Please extract the part of the records below that opens with the line containing "Click the app" and closes with the line containing "Click the winding", copying those lines exactly as they appear.

━━ Supplied entries ━━

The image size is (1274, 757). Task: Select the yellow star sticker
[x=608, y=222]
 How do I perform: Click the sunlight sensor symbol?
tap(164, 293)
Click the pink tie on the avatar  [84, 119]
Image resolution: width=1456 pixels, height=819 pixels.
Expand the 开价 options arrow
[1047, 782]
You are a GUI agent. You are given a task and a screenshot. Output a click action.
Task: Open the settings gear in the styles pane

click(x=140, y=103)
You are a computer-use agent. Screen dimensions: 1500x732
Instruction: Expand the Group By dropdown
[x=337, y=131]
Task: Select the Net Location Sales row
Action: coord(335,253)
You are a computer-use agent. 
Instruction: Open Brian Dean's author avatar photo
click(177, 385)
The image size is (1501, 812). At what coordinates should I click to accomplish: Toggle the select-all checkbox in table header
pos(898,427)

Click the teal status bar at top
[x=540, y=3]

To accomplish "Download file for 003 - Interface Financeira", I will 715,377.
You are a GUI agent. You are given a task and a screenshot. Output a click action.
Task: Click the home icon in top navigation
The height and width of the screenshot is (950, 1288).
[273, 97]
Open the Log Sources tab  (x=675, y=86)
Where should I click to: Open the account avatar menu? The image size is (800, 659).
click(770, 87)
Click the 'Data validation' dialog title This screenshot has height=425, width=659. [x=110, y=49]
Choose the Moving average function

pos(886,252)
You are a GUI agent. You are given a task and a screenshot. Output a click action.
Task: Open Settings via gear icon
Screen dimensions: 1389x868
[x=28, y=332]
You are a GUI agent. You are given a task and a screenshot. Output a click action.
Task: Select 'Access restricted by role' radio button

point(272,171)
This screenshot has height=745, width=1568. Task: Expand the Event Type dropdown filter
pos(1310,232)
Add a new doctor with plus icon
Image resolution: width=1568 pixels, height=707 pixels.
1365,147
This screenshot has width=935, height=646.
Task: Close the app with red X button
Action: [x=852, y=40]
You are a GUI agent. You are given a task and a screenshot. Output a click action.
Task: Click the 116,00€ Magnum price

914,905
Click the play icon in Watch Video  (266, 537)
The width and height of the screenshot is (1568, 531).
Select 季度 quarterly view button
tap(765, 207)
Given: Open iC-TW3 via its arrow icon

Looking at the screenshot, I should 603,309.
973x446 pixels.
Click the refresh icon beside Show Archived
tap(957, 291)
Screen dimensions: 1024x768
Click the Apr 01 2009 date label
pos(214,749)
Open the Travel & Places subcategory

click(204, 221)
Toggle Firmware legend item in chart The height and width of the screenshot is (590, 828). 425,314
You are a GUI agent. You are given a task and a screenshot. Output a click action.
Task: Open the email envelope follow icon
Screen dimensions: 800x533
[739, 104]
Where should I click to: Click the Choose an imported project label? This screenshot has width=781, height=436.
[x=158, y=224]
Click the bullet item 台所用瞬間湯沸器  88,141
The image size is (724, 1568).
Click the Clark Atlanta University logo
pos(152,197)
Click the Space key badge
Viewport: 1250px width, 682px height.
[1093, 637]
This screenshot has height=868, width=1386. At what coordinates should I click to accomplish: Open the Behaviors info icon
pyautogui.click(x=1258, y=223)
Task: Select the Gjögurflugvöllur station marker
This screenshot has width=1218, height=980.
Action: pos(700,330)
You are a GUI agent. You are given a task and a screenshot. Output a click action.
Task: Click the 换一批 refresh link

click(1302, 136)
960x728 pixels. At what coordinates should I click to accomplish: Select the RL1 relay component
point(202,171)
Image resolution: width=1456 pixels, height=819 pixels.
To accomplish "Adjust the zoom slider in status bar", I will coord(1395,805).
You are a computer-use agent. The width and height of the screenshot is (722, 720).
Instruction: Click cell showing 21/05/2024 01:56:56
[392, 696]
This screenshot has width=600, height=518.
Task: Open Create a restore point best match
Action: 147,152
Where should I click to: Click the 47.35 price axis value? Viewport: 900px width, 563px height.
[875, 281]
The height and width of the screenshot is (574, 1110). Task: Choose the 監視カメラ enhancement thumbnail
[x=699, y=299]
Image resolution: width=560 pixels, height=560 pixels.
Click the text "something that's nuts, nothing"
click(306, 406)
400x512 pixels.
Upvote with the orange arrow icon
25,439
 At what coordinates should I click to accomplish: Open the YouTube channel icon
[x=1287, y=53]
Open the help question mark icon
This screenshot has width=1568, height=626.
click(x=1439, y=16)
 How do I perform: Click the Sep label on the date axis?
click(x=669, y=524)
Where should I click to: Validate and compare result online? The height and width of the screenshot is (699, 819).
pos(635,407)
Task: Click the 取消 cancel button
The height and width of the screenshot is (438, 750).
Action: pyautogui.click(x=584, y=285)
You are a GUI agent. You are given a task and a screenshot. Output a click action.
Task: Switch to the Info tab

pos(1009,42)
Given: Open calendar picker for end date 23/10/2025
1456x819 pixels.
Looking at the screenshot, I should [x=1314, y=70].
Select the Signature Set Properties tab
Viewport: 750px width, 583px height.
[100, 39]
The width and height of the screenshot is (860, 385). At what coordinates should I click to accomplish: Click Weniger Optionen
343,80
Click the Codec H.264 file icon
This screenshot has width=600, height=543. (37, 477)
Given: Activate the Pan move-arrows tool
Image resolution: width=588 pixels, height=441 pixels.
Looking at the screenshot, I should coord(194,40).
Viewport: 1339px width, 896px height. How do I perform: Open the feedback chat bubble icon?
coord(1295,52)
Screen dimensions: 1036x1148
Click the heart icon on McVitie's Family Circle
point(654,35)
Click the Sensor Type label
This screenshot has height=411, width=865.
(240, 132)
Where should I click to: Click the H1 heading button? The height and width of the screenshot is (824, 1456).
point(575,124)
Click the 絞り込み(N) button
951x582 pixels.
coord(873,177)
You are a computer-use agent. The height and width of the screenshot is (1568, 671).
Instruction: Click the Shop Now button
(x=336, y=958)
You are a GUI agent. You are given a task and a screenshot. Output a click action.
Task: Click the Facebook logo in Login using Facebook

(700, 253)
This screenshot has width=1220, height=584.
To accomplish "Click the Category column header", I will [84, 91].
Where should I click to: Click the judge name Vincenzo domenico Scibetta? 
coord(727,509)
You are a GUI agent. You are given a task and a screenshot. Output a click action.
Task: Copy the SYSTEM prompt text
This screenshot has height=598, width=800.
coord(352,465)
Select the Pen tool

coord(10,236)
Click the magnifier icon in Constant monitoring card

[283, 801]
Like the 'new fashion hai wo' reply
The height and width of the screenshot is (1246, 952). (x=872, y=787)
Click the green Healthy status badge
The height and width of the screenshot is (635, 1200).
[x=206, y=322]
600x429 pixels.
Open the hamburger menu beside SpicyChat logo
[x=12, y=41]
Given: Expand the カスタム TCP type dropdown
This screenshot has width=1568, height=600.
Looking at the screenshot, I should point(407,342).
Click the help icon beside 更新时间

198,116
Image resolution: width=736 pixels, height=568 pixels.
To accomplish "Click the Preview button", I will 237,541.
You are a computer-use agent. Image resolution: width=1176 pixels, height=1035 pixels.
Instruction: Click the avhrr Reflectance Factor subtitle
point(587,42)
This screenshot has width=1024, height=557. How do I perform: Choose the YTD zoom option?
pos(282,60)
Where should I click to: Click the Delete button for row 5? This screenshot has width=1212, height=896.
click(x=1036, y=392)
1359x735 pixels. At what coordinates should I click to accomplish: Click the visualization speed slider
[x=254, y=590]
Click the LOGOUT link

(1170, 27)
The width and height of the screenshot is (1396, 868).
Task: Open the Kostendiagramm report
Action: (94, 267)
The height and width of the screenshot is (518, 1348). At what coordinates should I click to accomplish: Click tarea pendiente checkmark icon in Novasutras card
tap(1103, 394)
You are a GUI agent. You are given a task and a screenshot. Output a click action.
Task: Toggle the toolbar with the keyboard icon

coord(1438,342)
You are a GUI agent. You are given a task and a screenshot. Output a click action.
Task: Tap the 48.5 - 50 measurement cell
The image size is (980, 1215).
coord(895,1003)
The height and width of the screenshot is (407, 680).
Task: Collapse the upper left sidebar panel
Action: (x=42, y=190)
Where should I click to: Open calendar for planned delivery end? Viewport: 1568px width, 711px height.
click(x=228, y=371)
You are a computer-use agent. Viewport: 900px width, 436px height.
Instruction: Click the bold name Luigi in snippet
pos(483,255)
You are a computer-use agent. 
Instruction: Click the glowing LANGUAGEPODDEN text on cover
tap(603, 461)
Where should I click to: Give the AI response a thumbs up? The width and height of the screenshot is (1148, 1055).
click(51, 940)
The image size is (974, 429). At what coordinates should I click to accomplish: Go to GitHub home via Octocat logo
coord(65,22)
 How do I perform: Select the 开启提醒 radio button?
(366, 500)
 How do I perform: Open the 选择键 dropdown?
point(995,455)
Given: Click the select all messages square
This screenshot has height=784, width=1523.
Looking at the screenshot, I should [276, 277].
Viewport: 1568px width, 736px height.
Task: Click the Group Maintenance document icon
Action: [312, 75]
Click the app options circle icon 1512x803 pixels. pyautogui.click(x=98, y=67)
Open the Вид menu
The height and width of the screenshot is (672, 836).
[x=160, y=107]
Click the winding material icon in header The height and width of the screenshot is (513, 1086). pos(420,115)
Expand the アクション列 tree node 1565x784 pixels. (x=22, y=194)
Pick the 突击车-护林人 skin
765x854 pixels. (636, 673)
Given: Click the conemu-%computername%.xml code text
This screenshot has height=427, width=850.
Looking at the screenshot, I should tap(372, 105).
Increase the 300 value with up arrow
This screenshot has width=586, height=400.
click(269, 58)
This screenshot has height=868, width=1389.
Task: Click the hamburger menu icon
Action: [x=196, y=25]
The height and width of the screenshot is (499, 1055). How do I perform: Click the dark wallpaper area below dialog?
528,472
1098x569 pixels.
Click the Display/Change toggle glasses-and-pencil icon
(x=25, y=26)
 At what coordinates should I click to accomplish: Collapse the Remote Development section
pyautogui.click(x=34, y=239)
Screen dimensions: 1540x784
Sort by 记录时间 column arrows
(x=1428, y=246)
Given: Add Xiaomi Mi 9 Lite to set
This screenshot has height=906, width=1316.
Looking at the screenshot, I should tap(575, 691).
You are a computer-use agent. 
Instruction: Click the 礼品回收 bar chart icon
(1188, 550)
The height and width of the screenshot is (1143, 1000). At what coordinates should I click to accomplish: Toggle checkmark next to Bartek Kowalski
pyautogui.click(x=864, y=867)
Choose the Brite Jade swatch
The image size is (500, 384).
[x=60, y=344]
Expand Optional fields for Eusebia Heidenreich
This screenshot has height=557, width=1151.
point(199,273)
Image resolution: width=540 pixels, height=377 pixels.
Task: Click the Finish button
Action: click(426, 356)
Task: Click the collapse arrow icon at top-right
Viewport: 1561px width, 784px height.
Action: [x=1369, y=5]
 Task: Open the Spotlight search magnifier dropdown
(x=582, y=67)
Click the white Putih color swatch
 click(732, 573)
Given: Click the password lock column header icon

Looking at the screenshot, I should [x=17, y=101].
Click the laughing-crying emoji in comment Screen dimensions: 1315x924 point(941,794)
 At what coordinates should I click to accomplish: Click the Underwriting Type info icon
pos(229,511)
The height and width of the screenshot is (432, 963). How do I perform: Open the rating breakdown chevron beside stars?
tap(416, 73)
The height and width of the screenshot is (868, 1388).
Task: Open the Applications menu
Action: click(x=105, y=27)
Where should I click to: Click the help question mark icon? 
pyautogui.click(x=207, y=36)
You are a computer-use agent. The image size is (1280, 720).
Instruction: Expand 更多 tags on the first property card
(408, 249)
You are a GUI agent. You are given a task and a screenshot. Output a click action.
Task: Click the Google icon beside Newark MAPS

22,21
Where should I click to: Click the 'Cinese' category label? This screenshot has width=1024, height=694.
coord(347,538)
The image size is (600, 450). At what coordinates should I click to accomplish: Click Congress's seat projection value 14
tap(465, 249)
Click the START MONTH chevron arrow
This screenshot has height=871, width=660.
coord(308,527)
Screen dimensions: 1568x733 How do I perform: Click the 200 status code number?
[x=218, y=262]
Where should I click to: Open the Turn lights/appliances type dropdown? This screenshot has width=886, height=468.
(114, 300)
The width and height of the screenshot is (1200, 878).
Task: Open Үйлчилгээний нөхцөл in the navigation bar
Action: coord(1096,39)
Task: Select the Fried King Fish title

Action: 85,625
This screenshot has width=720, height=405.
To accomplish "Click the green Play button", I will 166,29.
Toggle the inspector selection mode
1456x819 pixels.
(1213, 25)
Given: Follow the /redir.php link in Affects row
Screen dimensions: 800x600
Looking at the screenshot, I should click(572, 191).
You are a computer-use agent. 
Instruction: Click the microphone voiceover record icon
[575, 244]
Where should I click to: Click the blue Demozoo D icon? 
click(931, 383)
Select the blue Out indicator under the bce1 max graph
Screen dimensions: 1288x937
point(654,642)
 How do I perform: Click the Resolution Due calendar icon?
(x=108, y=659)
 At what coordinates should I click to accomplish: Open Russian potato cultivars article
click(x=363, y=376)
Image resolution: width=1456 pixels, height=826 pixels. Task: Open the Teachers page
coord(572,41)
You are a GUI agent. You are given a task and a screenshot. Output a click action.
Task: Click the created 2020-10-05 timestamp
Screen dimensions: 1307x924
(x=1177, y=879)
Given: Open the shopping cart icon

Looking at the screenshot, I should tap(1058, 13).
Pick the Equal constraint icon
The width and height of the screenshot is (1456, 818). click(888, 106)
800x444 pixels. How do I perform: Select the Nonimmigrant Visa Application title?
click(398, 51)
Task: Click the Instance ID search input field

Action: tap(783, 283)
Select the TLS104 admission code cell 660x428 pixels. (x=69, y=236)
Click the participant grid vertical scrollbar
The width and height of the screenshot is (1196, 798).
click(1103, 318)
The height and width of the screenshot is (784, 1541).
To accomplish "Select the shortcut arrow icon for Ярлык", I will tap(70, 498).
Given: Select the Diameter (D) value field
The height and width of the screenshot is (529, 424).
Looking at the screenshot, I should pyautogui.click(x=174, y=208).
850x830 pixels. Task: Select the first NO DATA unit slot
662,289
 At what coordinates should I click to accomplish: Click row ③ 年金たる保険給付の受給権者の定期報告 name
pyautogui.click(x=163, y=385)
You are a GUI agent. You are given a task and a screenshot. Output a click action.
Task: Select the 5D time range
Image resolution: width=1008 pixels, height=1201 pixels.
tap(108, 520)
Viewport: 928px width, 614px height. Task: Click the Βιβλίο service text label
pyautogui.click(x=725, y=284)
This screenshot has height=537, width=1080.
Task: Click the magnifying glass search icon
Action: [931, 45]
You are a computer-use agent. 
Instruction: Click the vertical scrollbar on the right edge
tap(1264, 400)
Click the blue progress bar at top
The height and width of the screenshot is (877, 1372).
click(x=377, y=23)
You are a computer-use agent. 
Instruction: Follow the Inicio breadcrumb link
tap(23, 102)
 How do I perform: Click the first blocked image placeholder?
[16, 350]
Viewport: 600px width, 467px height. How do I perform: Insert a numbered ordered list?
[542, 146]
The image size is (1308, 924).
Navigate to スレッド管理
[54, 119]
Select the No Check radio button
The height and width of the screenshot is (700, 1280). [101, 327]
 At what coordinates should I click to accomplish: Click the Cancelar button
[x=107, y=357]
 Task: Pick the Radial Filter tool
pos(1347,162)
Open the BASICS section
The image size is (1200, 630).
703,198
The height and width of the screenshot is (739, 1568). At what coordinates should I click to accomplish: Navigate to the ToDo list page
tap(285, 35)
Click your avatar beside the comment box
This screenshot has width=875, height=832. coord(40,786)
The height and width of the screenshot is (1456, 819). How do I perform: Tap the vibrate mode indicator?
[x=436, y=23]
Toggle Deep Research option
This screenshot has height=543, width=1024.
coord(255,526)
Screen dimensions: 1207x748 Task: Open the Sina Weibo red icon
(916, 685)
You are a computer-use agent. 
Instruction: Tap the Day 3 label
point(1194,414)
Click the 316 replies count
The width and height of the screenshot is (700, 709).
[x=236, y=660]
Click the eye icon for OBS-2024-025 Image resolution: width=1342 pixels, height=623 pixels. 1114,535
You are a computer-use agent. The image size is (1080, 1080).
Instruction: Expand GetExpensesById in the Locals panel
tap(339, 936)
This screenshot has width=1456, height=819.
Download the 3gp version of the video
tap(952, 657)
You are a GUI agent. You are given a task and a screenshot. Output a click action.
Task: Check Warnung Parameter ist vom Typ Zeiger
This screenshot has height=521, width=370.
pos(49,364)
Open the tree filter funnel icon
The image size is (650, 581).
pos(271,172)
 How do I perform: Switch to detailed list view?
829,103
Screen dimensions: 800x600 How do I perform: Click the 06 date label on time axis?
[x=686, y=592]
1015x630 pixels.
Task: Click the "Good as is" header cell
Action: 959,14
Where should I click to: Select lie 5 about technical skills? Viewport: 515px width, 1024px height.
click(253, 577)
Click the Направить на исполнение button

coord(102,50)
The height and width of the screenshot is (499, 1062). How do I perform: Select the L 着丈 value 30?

━━━

▶ Task result:
Click the app options circle icon 1512x803 pixels. pyautogui.click(x=98, y=67)
Open the Вид menu
The height and width of the screenshot is (672, 836).
[x=160, y=107]
Click the winding material icon in header The height and width of the screenshot is (513, 1086). pos(420,115)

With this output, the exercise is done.